§ **Tarefa 1**:
Repita o trecho do texto sobre civic journalism que começa em "Luiz Martins (*)" e segue até "especialidades, o civic journalism.", sem alterar nada.
§ **Tarefa 2**:
De acordo com o texto sobre civic journalism, qual é a melhor tradução para o termo?

§ **Trecho do texto**:
####################

Monday, 18 de November de 2024 ISSN 1519-7670 - Ano 24 - nº 1314

Um gênero que o Brasil começa a conhecer

CIVIC JOURNALISM

Luiz Martins (*)

Nos dias 27 e 28 de maio, a Faculdade de Comunicação da Universidade de Brasília, com apoio da Embaixada dos Estados Unidos, recebe para duas aulas inaugurais, uma na pós-graduação e outra na graduação, o professor Chris Peck, diretor de Jornalismo da Universidade Metodista Sulista (SMU), de Dallas, para falar sobre um dos temas das suas especialidades, o civic journalism.

O civic journalism é um movimento que vem se expandindo há mais de uma década e até já tem enfrentado questionamentos, pois se baseia no princípio de que a missão do jornalismo e dos jornalistas não se limita aos fatos e às notícias, exigindo engajamentos nas soluções dos problemas reportados e noticiados, no caso, problemas sociais e suas correspondentes políticas públicas. Por aqui, no entanto, essa vertente ainda não mereceu sequer uma tradução definitiva. Jornalismo cívico teria uma conotação muito específica, mais afeita ao campo do patriotismo e dos símbolos nacionais.

A outra acepção, também usual, é a de public journalism. "Jornalismo público" será, portanto, a melhor tradução, ainda que podendo atrair uma conotação indesejada, a de jornalismo chapa branca, fora o inconveniente tautológico de que todo jornalismo é de natureza pública. O problema é que no Brasil a idéia de público tem sido associada à esfera estatal, o que não condiz com o civic journalism, uma militância essencialmente oriunda da iniciativa privada e da sociedade civil organizada. "Jornalismo cidadão" também seria uma boa maneira de transpor o conceito, mas ainda incompleta, pois a relação entre mídia e cidadania não tem dependido apenas das iniciativas da comunidade, mas, sobretudo de empresas e organizações. Ou seja, tradicionalmente, o civic journalism tem sido praticado em grandes projetos da iniciativa privada, e não propriamente pela mídia comunitária, embora o jornalismo comunitário muito se assemelhe aos propósitos do civic journalism.

####################

§ **Itens fornecidos**:
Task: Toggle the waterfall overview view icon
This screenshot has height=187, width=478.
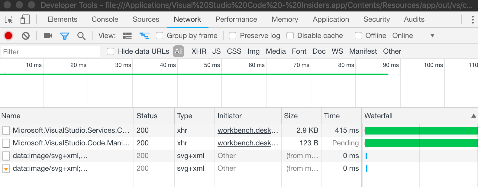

####################

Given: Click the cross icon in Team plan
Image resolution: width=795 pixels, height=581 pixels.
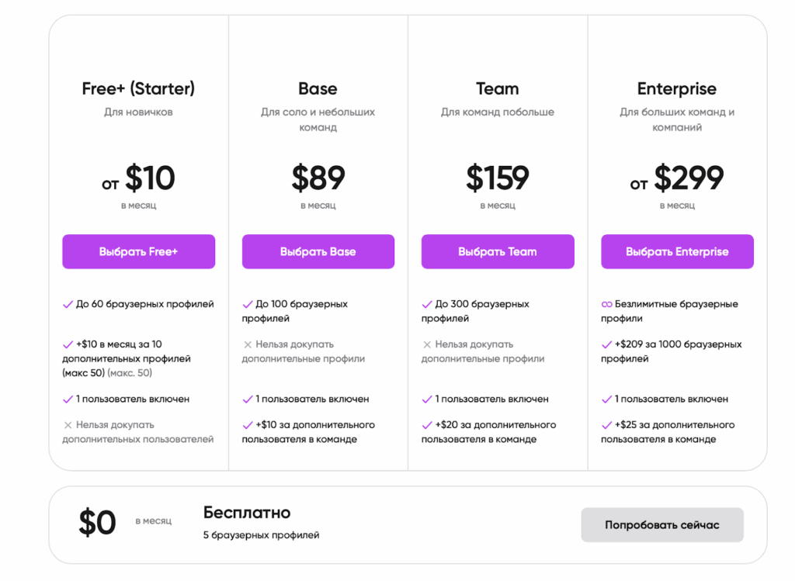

####################

§ **Resposta completa 1**:
Luiz Martins (*)

Nos dias 27 e 28 de maio, a Faculdade de Comunicação da Universidade de Brasília, com apoio da Embaixada dos Estados Unidos, recebe para duas aulas inaugurais, uma na pós-graduação e outra na graduação, o professor Chris Peck, diretor de Jornalismo da Universidade Metodista Sulista (SMU), de Dallas, para falar sobre um dos temas das suas especialidades, o civic journalism.

§ **Resposta completa 2**:
"Jornalismo público".